Defense Secretary Lloyd Austin is urging Congress to pass a funding bill for the military before the year is over, and warning that a failure to do so would harm national security.
Austin sent letters to Democratic leaders making his case for acting as soon as possible. In his letter to Senate Majority Leader Chuck Schumer (D-NY), Austin said the Pentagon “once again faces the threat of an extended continuing resolution (CR) to fund our programs and operations into the new year.” Calling for the passage of a full-year funding bill by the end of 2022, Austin said “failure to do so will result in significant harm to our people and our programs and would cause harm to our national security and our competitiveness.”
Another continuing resolution would freeze defense spending at last year’s levels, providing the Pentagon with “at least $3 billion per month below the level President Biden requested” for 2023, Austin said. Additionally, the failure to provide full funding could cause delays in signing new contracts, hampering long-term planning.
“The CR costs us time as well as money, and money can't buy back time, especially for lost training events,” Austin wrote. “Under the CR, Congress prohibits the military from commencing new initiatives, such as those requested by our theater commanders in the Indo-Pacific and around the world or in support of Service members and their families at home.”
More broadly, Austin criticized Congress for its inability to provide defense funding in a reliable manner. “We must break this pattern of extensive inaction,” he wrote. “We can’t outcompete China with our hands tied behind our backs three, four, five or six months of every fiscal year.”
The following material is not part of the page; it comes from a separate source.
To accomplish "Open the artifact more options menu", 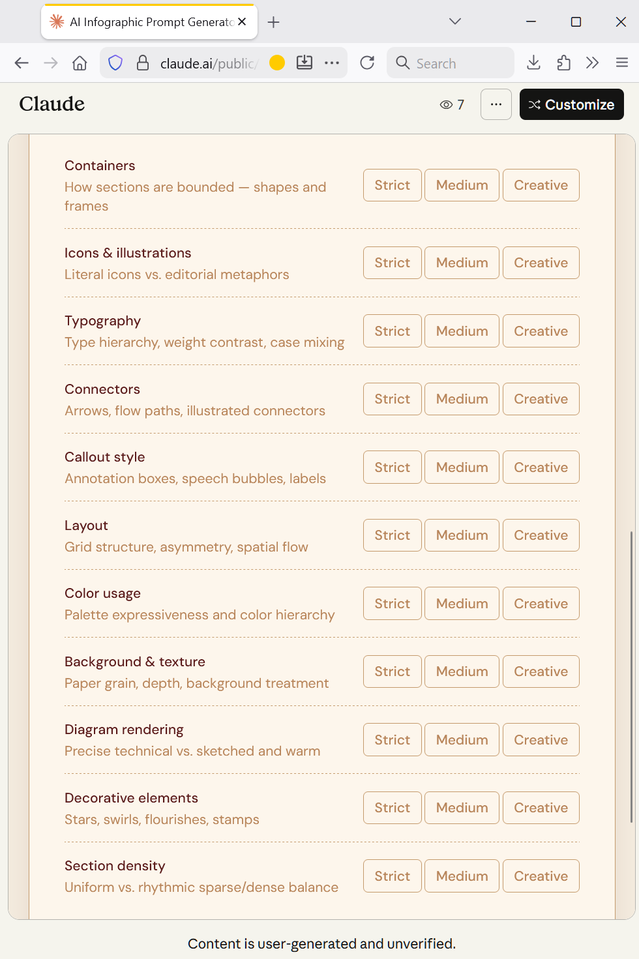I will (496, 104).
The bottom line: Austin made it clear that defense leaders view funding delays as harmful – and that Congress has the means to end those delays. “I strongly urge you to act decisively – now – to meet America's needs and support our forces who support all of us, by immediately reaching a bipartisan, bicameral agreement on full-year 2023 appropriations for DoD and all agencies,” he wrote. “As I have said before, it's not only the right thing to do, it's the best thing you can do for our Nation's defense.”